Ervin Ray Young v. Park J. Anderson, Warden, Oklahoma State Penitentiary

HOLLOWAY, Circuit Judge

(concurring):

I concur in parts II and III of the court’s opinion. As to Part I, I concur in the result but wish to add these brief comments on the issue of the prosecutor’s argument which has troubled me.

The trial record shows no instruction that closing arguments are not evidence for the jury to consider, as in Donnelly v. DeChristoforo, 416 U.S. 637, 641, 94 S.Ct. 1868, 40 L.Ed.2d 431. Nor do we have any argument transcript showing that counsel made such a statement, except as the prosecuting attorney’s statement, quoted in the court’s opinion, may so indicate. (Casemade, 347A).1 We have the trial court’s admonition (following the comment and objection) that “You should tell the jury that’s based entirely upon this ' evidence . . . ” and counsel’s response:

Yes, sir, based on the evidence, that’s the way it seems to me. And Young, even in spite of the fact that he is a murderer, is a very fortunate man in a lot of ways, as compared to Dale. Because there he sits, two court appointed attorneys to talk for him. He is entitled to have his guilt or innocence, the question of whether he should live or die, passed on by you twelve jurors.

The appellant’s petition alleged that the argument quoted in the Court’s opinion and other argument violated his constitutional right to due process under the Fourteenth Amendment, and other rights, and the issue is troublesome on this record. However, I agree with the conclusion that constitutional error is not shown, considering the record as a whole.

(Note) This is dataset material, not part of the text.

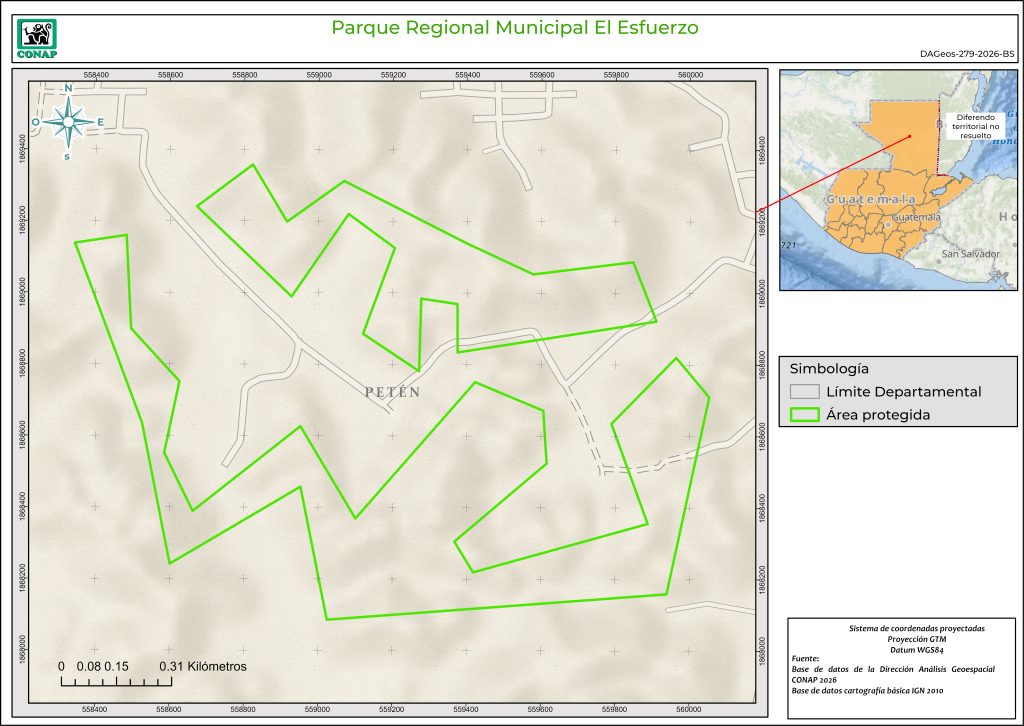1024x726 pixels.
Task: Click the San Salvador label in inset map
Action: click(x=970, y=254)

Instruction 13 told the jurors, among other things, that they were the judges of the facts, and that they should not let sympathy, sentiment or prejudice enter into their deliberations, and lastly that they should “return such verdict as the evidence warrants when measured by these instructions.” (Casemade, 344). Instruction 15 charged, among other things, that the jury should apply the instructions to the evidence in the case and “in so doing endeavor to arrive at a just and true verdict under all the instructions and all the evidence in this case, and return such verdict into court.” (Casemade, 345).

Lastly I note that when the trial judge overruled a motion for a mistrial based on the prosecutor’s statement of opinion of guilt, the judge stated:

As the matter stands before the jury now, I just told them he expresses that opinion based upon the evidence in this case. And I am certain that the jury understands that he did not *974try to connote that he had any information that they do not have. (Case-made, 348).

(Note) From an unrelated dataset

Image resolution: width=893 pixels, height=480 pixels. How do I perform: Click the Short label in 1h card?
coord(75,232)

Under the circumstances I agree that we should not hold that such comment constituted a denial of due process, as did the First Circuit in dealing with such an issue. See DeChristoforo v. Donnelly, 473 F.2d 1236, 1238.

. This court has been furnished the original record or “Casemade” by the Oklahoma Court of Criminal Appeals. It does not contain a transcription of the full arguments and apparently the only portion transcribed was that where the objection occurred to the comment containing the prosecutor’s opinion of guilt. (Casemade 347A, 348, 349).